How Solar Energy Works
A ‘Simple-Language’ But Complete Guide to How Solar Panels Turn Sunlight Into Power
You’re not a scientist. You may have taken chemistry and physics (or maybe you didn’t), but let’s be honest – this solar energy stuff is complicated.
Most articles out there trying to explain solar power end up talking to you at a college level – assuming you know a bunch of science language and concepts that many people actually don’t. And not for lack of trying. One person on our staff used to teach high school chemistry. It’s not easy.
This article will attempt to explain in language simple enough for a sixth grader the basics of how solar energy works.
First, do you have kids? If so, we have a favor to ask
If you have kids somewhere between 4th and 8th grade, ask them to read this article with you. Tell them it explains how solar power works.

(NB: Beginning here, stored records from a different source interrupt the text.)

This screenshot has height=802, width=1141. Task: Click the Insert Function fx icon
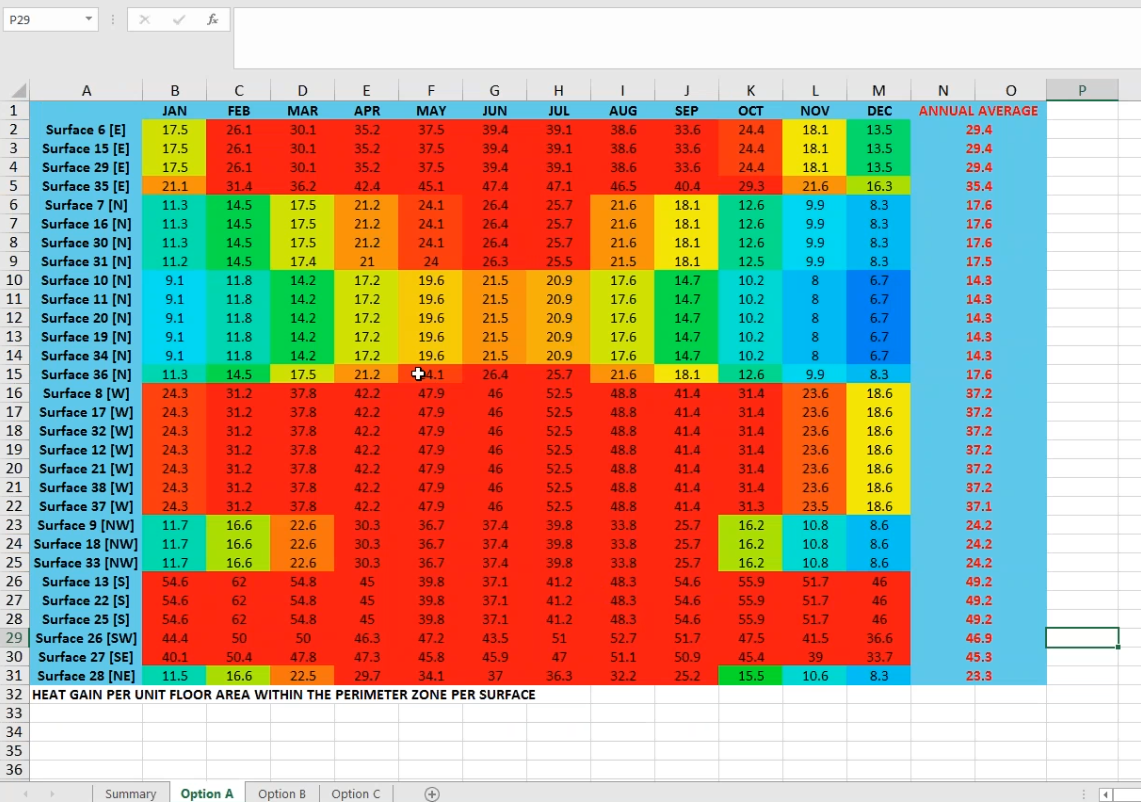[212, 20]
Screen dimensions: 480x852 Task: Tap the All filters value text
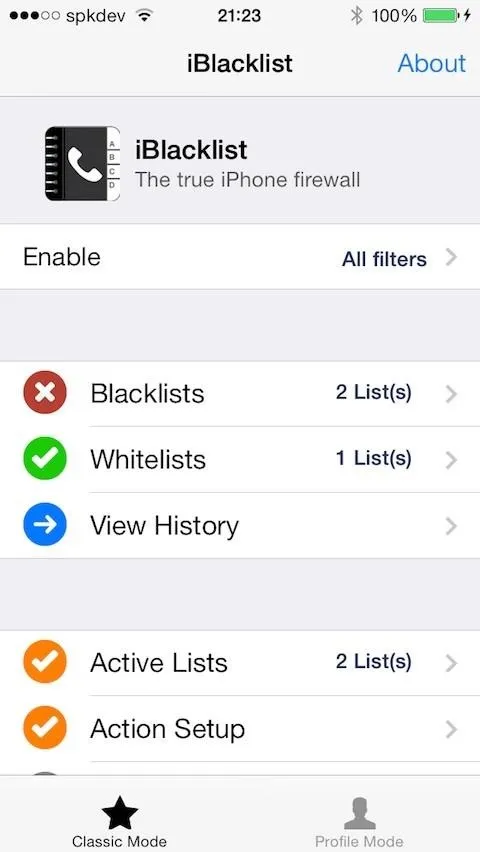(384, 259)
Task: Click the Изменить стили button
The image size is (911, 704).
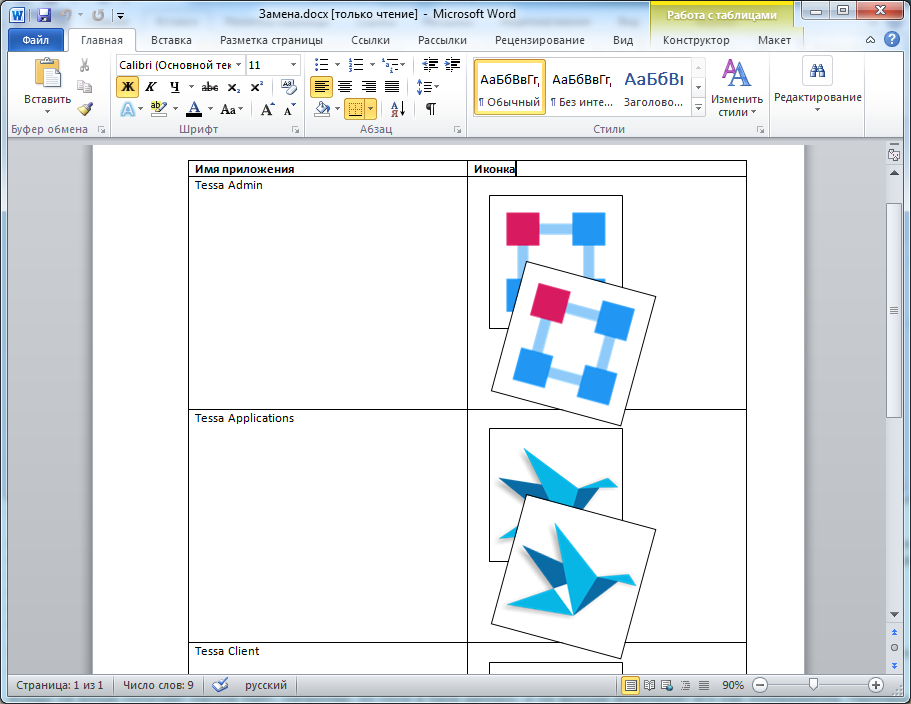Action: coord(736,88)
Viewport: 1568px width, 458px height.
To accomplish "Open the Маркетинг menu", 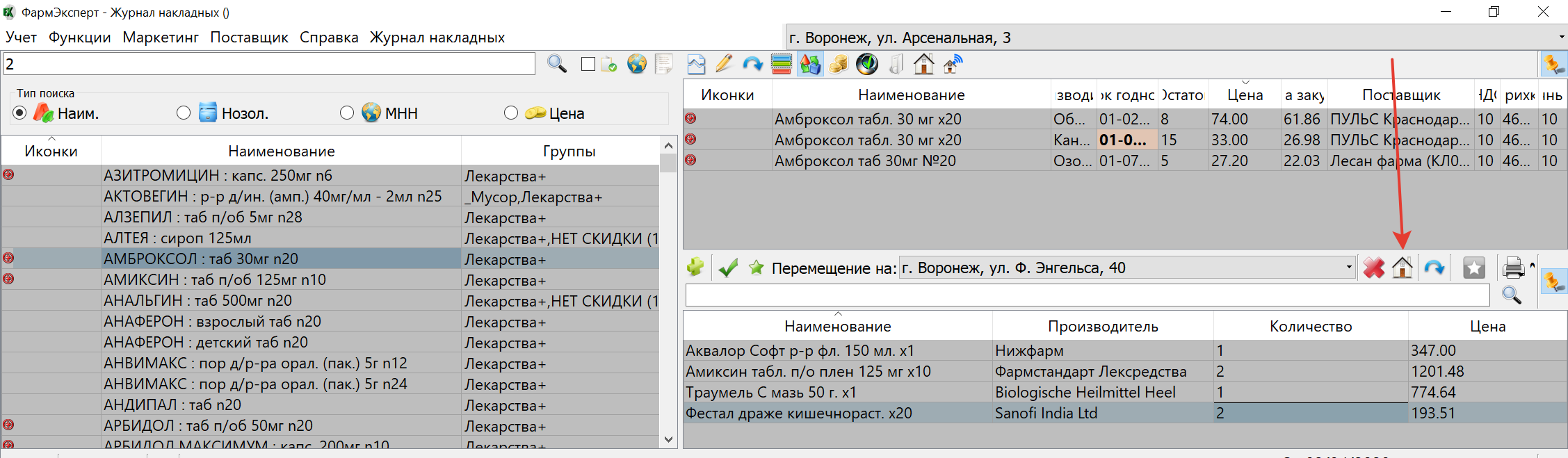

If they struggle to understand any part of it – email us and let us know where they got stuck, and we will find a different way to explain it.
Ready? Let’s get to it.
Let There Be Light
For solar to work, it begins with sunlight reaching the earth’s surface.
But light isn’t such a simple thing. What’s it actually made of? How does it produce energy? Did you know people as brilliant as Einstein have puzzled over these questions?
And in fact, it is Einstein’s theory about light that we apply today to make solar power work. But to understand his theory, you first need a basic understanding of atoms.
Atoms? What Are Atoms?
They’re the basic building blocks of everything you see. Whether it’s your couch, your chicken soup, the air, or your fingernails, everything is made of tiny particles called atoms.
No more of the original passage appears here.